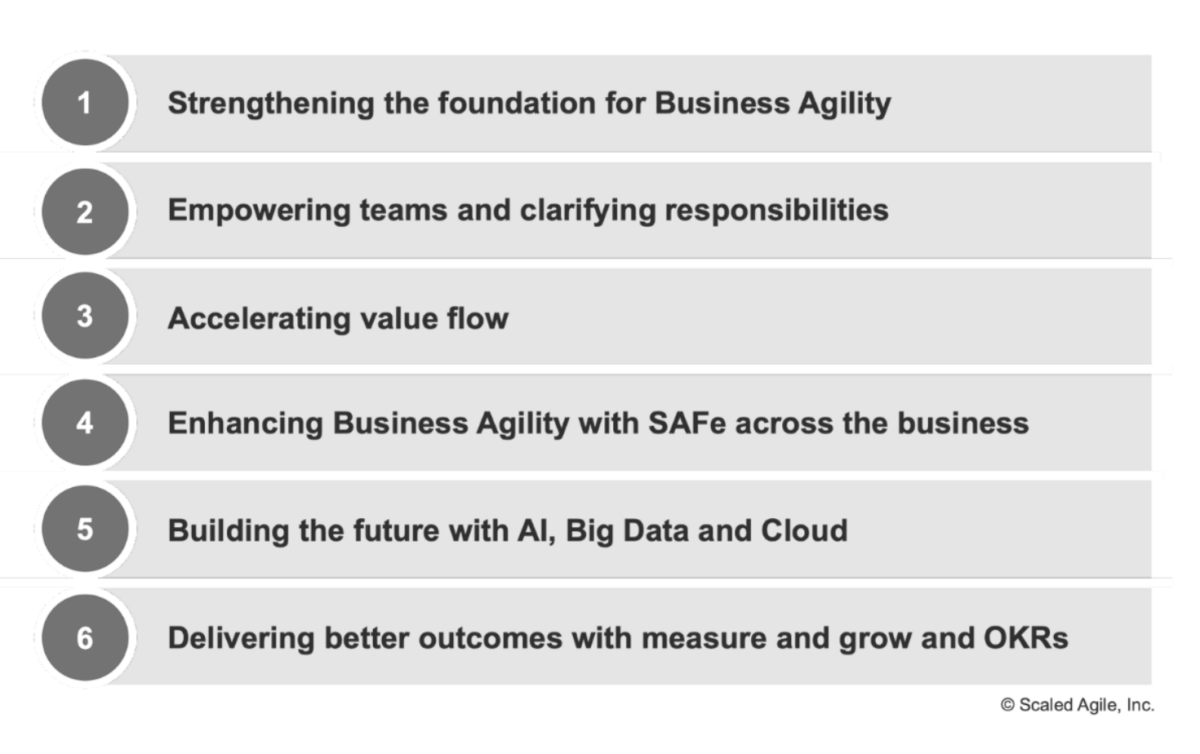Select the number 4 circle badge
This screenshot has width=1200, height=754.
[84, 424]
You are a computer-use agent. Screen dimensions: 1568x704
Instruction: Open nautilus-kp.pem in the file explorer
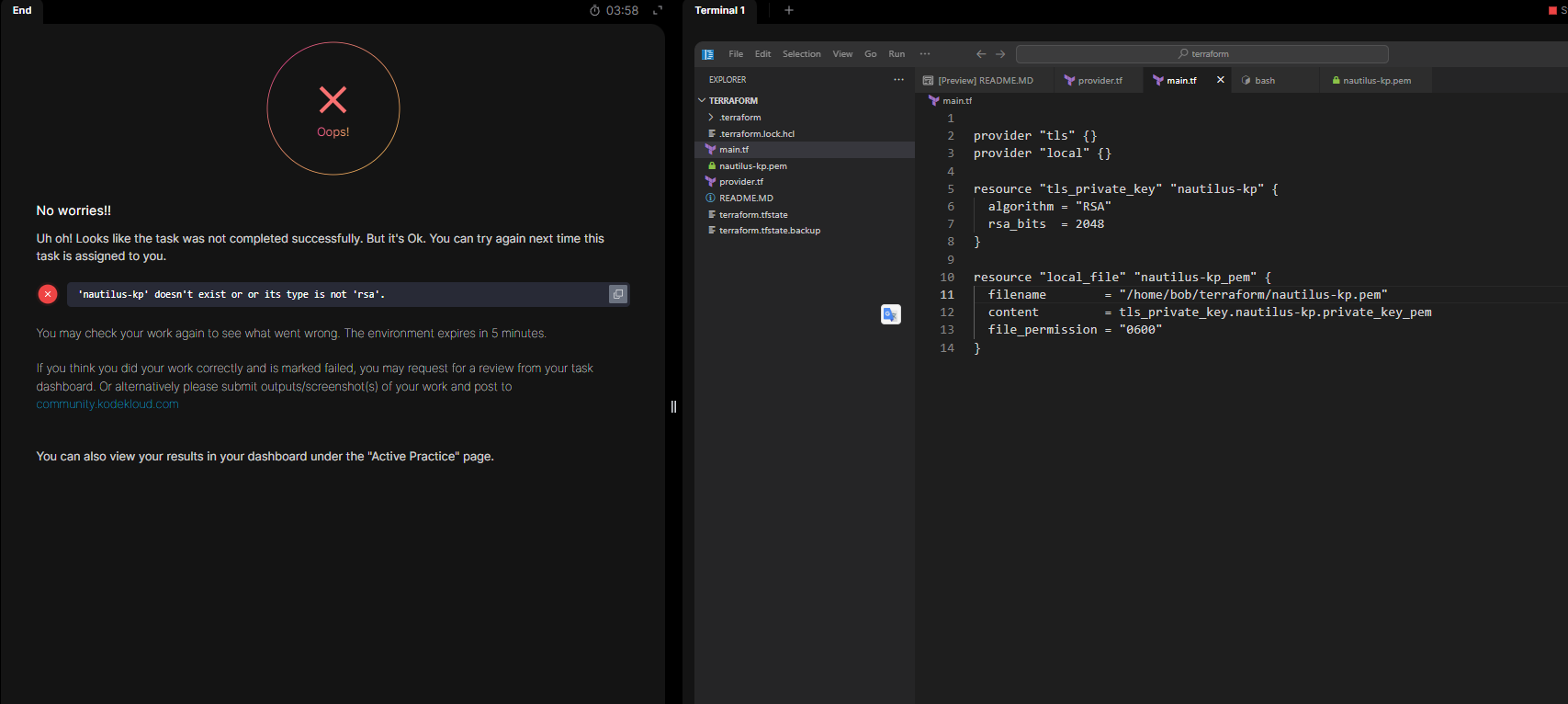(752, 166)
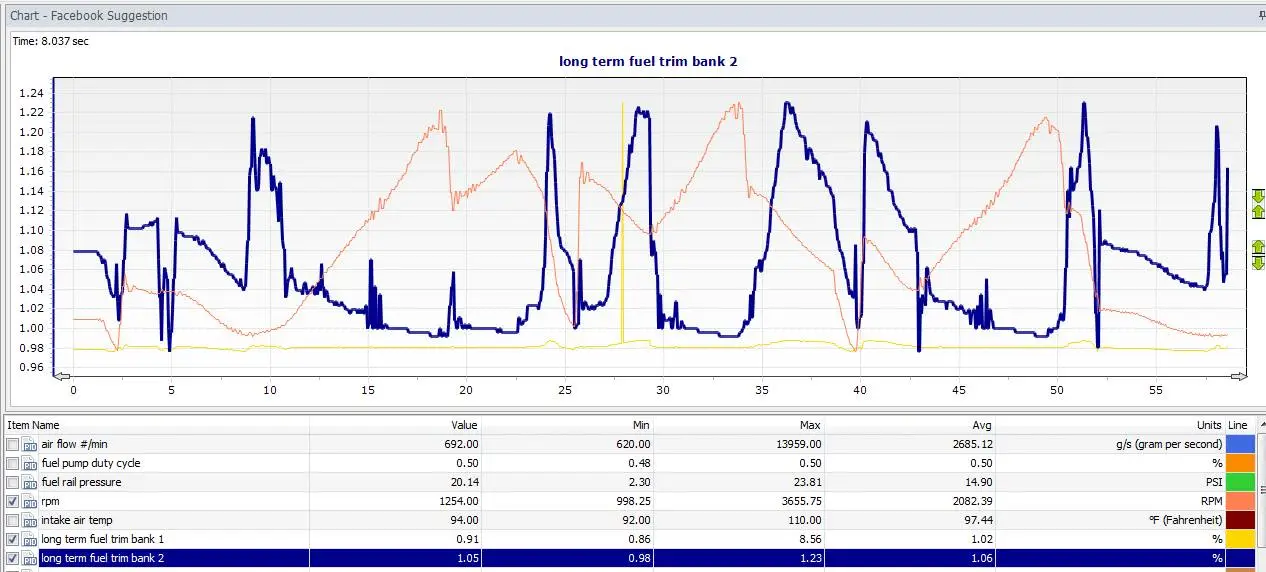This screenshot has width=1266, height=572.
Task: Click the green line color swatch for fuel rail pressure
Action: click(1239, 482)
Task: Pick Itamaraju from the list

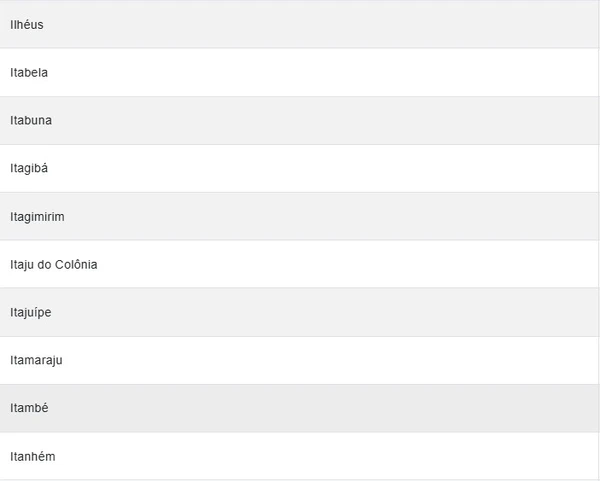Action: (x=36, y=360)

---

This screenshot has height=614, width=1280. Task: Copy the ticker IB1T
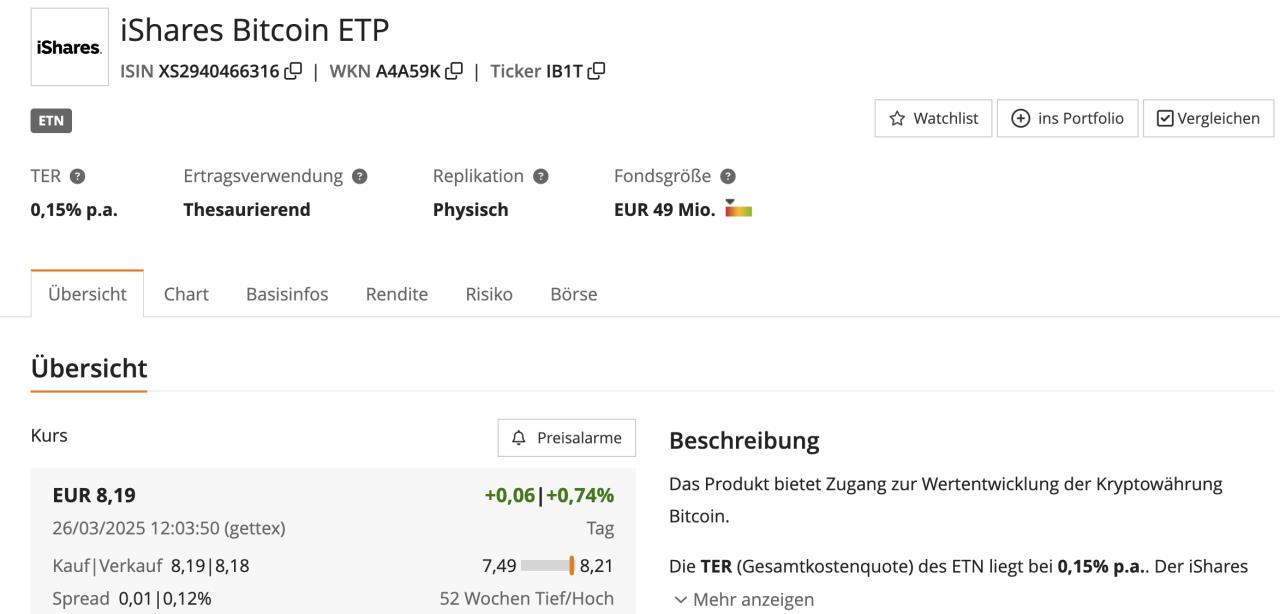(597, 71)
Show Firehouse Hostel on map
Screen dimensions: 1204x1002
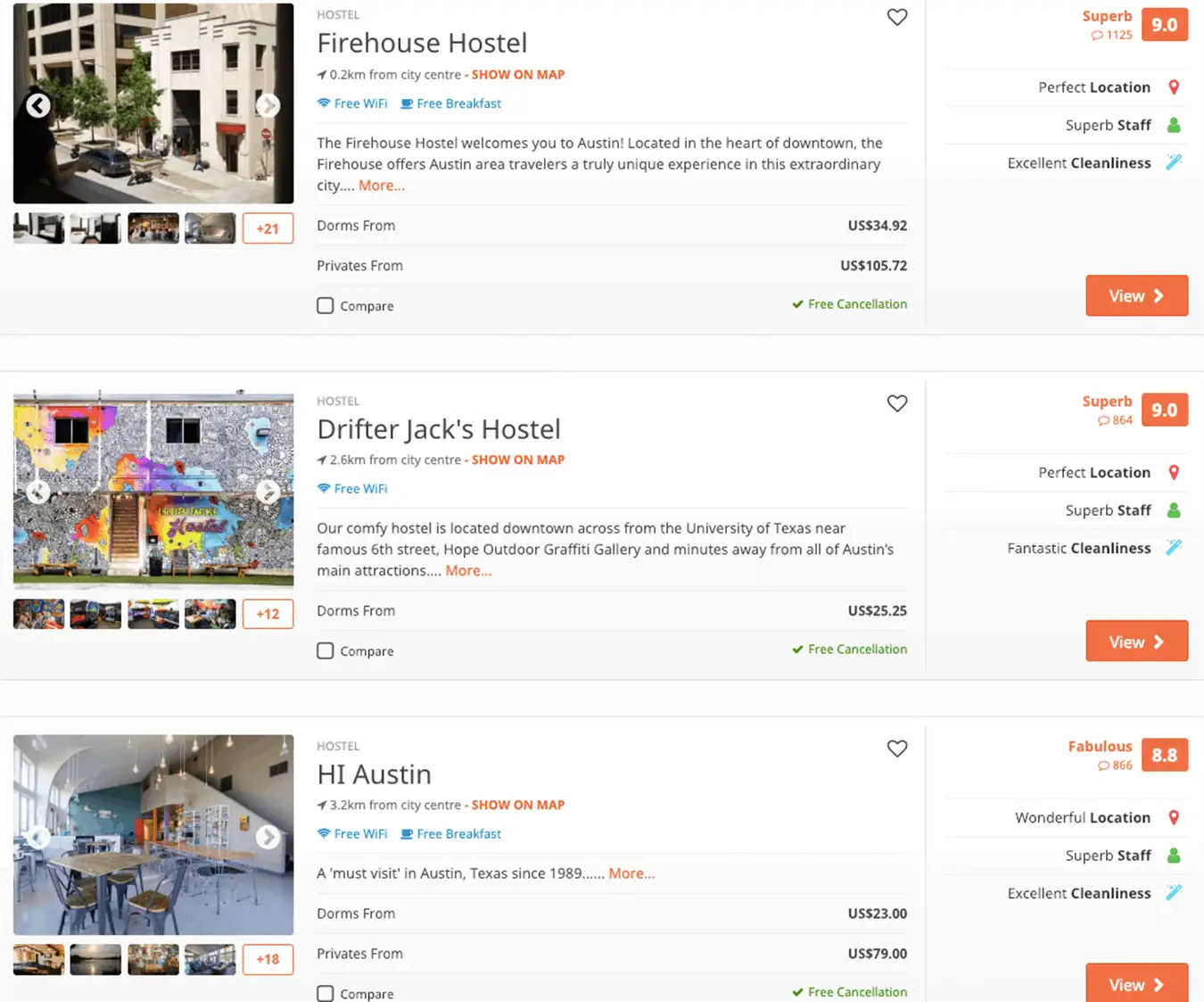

§ Task brief:
Gather every line in the records above that contains the string "dimensions", treating uppercase and lowercase letters as different.

§ Reply to the exercise:
You are a computer-use agent. Screen dimensions: 1568x704
Screen dimensions: 1204x1002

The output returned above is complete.